Assassin's Creed IV transports you into the world of 18th century pirates with a cast of colourful characters, stunning graphics and engaging game play. There have been a succession of rubbish pirate games released on the PS3 but finally here is one that really nails the whole genre and beats all competition hands down.

Having played through the whole series I was hugely dissapointed by Assassin's Creed III which seemed an ill conceived, poorly researched game, full of graphics bugs and a very restrictive campaign. It seems like Ubisoft have taken note of these failings and improved on them in every way. So much attention is paid to consumer critisicm that this new game comes with an option to vote for what you think of each chapter - presumably with further game improvements in mind.

In Assassin's Creed IV you play Edward Kenway, a novice pirate who learns the trade from the ground up. His connection to the Assassin's of previous games is tenuous, but this gives the game a fresh new feel. For the first time you are out for yourself, aiming to make your fortune on the high seas. More so even than any earlier game in the series this feels like a roleplaying game with a great deal of options as to how you want to play it.

The basic gameplay remains similar to earlier games with your character sneaking about in undergrowth and over rooftops, killing enemies by stealth or in open sword play. There are the usual collectables as well as many practical rewards to be found exploring the massively detailed and expansive environments. You also get to sail pirate ships, battle other ships and earn money to buy better equipment and upgrades. Shops sell a selection of weapons and for the first time a choice of clothing so you can equip your character as you want.
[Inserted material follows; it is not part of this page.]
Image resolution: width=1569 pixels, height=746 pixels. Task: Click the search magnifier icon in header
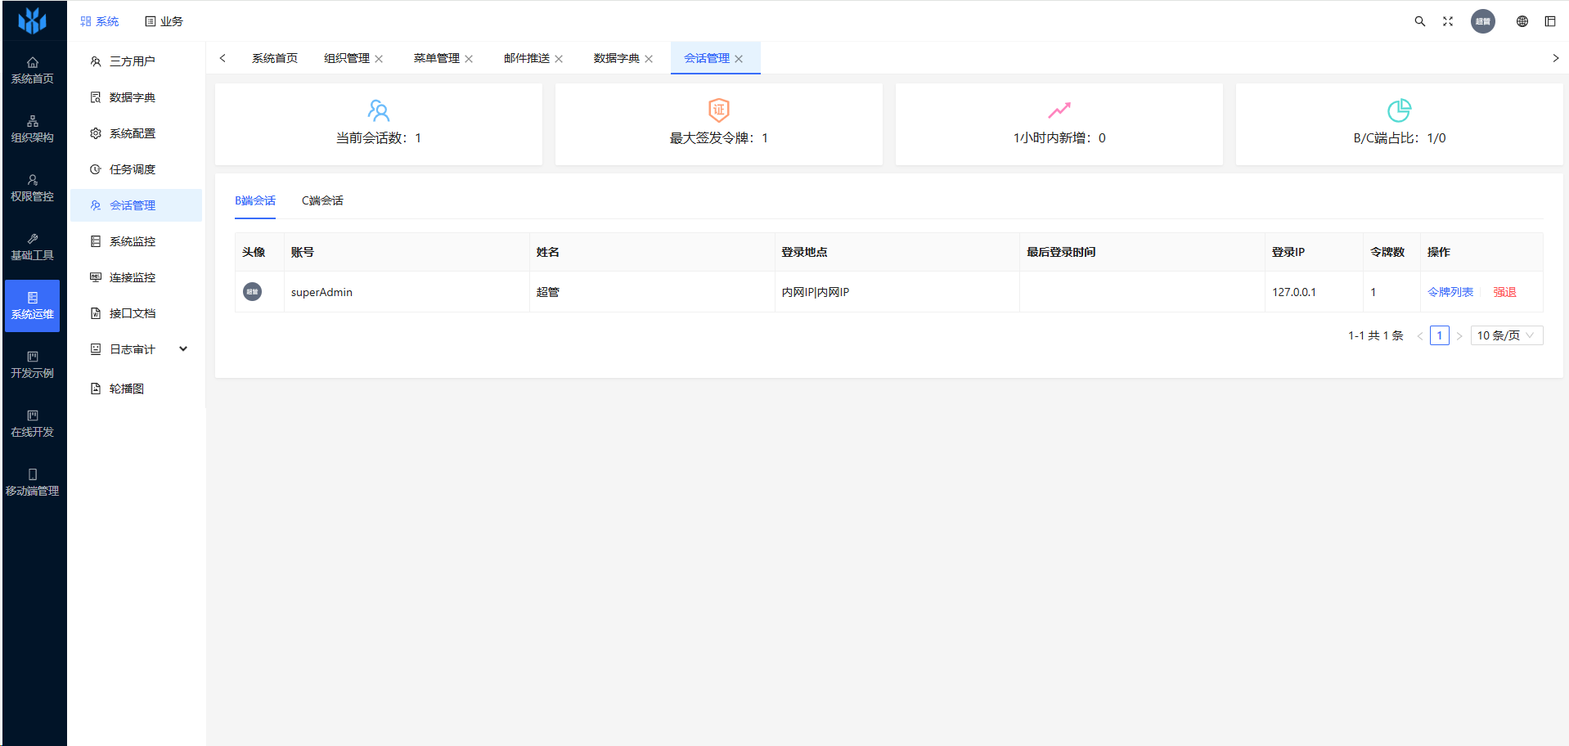point(1420,21)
The game also includes crafting rules to allow you to modify and adapt your equipment even further.

The environment you get to explore is simply stunning. There are numerous islands and towns to explore, all full of colourful characters going about their business, making the world look and feel alive. Its like stepping onto the set of "Pirates of the Carribean" and the next best thing to a time machine. Simply exploring and interacting with the world should keep anyone entertained for hours.

The main plot though provides an engaging story to keep you involved and introduce you to the world of pirates. Bit by bit the plot develops and you are shown how to fight, how to sail a ship and ideally how to make your fortune. All the scripting is first class and extremely entertaining. I was especially pleased to find the main character is Welsh, which makes a refreshing change from the usual American accents you get in games.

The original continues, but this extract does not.